#### REQUIRED WORK:
Write out once more the lines running from the top of the entries below to the line with "Task: Click the plus icon to add currency", both ends included.

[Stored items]
= = = =

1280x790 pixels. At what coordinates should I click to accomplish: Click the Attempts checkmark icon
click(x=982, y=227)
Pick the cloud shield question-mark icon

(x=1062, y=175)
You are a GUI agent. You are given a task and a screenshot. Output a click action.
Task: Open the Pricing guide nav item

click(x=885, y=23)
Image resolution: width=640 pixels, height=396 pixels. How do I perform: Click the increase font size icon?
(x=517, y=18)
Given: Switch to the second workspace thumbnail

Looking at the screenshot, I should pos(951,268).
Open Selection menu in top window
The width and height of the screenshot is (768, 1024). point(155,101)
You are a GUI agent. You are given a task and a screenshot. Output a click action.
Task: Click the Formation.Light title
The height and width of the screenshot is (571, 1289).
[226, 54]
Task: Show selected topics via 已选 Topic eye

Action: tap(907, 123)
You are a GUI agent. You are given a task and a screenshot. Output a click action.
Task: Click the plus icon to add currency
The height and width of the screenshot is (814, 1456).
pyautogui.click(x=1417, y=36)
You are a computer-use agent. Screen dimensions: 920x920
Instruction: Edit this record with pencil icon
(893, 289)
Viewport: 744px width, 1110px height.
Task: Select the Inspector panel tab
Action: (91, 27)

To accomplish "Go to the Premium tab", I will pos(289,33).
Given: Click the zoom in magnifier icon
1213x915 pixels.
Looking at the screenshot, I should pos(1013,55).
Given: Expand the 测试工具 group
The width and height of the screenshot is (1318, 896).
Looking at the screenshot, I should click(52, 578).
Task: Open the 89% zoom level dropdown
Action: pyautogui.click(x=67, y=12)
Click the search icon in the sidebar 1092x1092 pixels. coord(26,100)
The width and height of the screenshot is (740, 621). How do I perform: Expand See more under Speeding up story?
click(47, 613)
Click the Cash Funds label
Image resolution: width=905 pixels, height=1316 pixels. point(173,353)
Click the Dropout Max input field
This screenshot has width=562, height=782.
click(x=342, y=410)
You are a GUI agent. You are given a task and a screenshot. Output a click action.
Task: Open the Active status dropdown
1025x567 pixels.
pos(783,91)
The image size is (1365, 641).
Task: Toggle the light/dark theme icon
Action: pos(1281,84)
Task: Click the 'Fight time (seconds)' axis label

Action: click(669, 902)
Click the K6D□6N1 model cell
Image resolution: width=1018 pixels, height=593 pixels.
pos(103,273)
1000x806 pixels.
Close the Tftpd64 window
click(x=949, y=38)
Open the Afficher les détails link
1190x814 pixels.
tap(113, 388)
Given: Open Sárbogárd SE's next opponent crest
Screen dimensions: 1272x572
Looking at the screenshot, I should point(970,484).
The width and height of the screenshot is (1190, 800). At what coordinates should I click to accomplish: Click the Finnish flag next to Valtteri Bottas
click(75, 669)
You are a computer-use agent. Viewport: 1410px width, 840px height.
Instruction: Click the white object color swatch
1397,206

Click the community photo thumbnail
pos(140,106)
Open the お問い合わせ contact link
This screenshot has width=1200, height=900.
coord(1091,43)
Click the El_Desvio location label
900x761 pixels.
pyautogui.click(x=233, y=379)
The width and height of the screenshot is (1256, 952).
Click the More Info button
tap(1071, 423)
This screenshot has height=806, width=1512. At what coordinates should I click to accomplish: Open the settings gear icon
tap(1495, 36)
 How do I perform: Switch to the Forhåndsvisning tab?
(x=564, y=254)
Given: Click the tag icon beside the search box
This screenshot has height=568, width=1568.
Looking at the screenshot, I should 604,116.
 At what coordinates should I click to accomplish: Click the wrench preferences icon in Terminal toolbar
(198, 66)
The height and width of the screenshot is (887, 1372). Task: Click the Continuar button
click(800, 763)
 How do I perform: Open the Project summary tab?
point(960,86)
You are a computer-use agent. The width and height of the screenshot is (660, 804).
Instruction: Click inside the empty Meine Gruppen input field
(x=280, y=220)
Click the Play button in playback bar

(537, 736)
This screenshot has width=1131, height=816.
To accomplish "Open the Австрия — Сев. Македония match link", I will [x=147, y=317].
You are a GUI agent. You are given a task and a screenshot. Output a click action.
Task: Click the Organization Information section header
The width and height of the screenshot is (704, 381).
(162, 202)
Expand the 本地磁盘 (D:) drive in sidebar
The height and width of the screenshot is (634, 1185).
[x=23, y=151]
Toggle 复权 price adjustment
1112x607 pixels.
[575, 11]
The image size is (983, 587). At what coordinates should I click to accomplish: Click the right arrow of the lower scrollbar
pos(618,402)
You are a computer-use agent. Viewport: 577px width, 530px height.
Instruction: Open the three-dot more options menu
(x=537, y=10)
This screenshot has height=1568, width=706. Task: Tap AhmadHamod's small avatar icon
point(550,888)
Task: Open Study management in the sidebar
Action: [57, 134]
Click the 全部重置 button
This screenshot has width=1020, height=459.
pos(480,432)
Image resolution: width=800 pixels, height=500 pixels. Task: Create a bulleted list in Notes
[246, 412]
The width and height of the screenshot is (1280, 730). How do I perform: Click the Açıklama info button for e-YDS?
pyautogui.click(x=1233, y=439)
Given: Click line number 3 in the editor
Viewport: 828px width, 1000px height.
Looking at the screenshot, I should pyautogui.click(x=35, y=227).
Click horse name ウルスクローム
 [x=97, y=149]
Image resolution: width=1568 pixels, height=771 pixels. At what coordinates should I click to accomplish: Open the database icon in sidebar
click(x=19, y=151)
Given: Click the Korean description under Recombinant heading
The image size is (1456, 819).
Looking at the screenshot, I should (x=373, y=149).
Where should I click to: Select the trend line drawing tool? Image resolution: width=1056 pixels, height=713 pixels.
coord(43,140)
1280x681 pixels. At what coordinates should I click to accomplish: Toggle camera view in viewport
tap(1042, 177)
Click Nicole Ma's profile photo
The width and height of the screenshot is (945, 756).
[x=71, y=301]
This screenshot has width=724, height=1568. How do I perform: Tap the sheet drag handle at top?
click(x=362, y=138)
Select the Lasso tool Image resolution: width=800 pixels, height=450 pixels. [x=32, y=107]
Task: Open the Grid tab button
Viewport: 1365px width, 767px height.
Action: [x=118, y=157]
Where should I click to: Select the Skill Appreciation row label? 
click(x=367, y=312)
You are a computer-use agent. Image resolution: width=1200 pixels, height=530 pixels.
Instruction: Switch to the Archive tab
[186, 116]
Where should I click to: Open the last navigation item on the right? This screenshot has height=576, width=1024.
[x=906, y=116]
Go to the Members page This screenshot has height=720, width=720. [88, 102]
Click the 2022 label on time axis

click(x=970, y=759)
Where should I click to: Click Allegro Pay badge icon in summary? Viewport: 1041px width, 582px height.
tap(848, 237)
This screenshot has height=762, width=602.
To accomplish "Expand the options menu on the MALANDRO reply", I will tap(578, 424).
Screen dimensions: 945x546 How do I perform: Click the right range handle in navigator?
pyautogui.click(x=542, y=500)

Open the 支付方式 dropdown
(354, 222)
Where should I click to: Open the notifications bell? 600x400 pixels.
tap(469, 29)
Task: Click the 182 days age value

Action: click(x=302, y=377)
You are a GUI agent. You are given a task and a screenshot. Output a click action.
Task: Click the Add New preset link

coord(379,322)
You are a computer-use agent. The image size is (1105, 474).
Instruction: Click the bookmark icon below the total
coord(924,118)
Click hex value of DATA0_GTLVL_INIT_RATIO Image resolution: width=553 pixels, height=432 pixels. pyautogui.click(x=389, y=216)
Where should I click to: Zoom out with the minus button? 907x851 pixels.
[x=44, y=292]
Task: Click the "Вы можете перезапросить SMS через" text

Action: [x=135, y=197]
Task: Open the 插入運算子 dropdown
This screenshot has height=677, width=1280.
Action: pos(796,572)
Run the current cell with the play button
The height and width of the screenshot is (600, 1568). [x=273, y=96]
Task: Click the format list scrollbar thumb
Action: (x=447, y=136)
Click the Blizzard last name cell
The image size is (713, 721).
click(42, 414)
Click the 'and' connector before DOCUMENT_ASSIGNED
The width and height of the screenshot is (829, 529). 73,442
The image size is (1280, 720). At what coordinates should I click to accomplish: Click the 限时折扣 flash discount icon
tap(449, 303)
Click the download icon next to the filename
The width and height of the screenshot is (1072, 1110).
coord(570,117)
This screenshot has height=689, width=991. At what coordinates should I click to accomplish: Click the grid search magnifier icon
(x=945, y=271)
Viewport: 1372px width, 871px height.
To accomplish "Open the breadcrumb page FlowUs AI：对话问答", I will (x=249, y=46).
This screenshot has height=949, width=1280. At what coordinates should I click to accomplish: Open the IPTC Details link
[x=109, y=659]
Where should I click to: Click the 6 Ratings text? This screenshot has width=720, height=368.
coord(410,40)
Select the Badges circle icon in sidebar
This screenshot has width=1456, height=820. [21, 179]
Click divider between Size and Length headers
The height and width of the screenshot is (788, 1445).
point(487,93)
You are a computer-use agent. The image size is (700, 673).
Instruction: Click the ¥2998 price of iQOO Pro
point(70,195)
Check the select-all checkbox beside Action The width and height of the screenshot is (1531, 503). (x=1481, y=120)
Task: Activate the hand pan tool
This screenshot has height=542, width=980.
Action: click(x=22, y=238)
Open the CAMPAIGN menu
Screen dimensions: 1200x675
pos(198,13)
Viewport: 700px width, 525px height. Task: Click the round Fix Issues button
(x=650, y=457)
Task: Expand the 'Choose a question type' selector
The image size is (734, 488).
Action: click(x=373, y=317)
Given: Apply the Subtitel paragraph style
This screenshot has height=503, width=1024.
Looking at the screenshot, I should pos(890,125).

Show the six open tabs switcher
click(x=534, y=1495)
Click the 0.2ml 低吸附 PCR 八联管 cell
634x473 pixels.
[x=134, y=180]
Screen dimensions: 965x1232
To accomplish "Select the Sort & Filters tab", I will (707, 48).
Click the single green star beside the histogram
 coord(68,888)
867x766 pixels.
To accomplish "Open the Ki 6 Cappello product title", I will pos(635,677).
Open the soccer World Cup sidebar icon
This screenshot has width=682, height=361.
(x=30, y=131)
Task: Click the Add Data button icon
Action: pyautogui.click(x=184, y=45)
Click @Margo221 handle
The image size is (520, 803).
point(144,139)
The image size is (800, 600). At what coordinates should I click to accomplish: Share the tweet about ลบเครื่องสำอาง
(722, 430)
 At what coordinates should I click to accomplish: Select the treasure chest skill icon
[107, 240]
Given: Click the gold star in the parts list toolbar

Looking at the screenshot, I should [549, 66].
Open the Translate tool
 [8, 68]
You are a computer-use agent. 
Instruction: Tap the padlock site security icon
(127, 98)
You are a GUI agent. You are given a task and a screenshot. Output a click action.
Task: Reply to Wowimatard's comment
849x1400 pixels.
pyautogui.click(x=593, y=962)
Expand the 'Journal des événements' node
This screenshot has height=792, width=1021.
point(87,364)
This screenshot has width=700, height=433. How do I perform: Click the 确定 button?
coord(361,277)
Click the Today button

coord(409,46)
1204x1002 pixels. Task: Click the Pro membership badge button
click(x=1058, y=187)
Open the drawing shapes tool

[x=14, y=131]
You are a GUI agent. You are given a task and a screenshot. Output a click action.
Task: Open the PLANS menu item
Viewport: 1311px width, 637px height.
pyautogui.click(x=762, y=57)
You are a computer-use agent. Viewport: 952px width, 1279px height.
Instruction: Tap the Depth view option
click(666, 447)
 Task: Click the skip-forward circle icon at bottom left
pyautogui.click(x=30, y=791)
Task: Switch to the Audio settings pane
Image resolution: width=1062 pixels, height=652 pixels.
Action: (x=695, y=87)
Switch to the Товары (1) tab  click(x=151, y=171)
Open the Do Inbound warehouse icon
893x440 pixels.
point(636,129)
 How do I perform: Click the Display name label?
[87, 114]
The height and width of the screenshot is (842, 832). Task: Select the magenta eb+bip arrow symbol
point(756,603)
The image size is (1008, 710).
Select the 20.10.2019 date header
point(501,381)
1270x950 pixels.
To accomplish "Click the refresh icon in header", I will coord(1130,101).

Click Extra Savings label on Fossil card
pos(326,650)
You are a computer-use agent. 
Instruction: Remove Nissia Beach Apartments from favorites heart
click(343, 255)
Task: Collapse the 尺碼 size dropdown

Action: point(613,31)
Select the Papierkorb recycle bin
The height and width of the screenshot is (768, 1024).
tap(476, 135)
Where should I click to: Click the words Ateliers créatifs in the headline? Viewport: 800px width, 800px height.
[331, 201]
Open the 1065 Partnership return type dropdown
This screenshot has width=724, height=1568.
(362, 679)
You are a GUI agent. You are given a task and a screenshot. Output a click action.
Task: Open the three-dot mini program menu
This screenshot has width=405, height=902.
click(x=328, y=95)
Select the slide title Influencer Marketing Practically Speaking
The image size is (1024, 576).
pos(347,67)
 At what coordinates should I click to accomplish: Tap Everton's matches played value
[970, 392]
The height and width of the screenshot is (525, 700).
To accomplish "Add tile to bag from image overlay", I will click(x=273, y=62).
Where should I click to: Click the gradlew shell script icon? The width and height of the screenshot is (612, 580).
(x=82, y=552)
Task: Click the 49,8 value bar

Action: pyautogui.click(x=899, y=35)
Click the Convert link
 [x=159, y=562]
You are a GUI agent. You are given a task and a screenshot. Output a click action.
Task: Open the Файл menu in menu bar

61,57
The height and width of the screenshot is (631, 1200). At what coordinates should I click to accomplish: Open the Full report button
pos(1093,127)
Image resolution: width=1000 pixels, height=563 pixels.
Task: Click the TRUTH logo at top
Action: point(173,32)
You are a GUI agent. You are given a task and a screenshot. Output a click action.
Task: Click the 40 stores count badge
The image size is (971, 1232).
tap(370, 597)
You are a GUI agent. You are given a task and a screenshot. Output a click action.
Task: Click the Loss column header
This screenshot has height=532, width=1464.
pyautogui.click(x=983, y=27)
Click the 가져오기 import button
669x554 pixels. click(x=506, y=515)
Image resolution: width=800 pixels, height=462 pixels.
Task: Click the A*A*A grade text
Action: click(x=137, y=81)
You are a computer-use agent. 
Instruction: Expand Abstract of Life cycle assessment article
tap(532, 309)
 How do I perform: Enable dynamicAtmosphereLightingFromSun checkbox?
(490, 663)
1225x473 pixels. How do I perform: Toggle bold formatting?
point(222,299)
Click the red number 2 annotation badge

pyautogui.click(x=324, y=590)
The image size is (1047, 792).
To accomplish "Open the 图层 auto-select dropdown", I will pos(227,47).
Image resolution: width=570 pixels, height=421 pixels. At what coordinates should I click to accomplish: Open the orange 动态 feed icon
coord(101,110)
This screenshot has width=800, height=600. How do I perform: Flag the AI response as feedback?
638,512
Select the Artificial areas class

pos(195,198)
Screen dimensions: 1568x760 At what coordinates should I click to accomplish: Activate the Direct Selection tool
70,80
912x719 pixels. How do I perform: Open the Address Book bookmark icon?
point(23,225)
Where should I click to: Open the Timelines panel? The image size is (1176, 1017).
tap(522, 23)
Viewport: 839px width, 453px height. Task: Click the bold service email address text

= = = =

#### ANSWER TO THE PROBLEM:
1280x790 pixels. At what coordinates should I click to accomplish: Click the Attempts checkmark icon
click(x=982, y=227)
Pick the cloud shield question-mark icon

(x=1062, y=175)
You are a GUI agent. You are given a task and a screenshot. Output a click action.
Task: Open the Pricing guide nav item

click(x=885, y=23)
Image resolution: width=640 pixels, height=396 pixels. How do I perform: Click the increase font size icon?
(x=517, y=18)
Given: Switch to the second workspace thumbnail

Looking at the screenshot, I should pos(951,268).
Open Selection menu in top window
The width and height of the screenshot is (768, 1024). point(155,101)
You are a GUI agent. You are given a task and a screenshot. Output a click action.
Task: Click the Formation.Light title
The height and width of the screenshot is (571, 1289).
[226, 54]
Task: Show selected topics via 已选 Topic eye

Action: tap(907, 123)
You are a GUI agent. You are given a task and a screenshot. Output a click action.
Task: Click the plus icon to add currency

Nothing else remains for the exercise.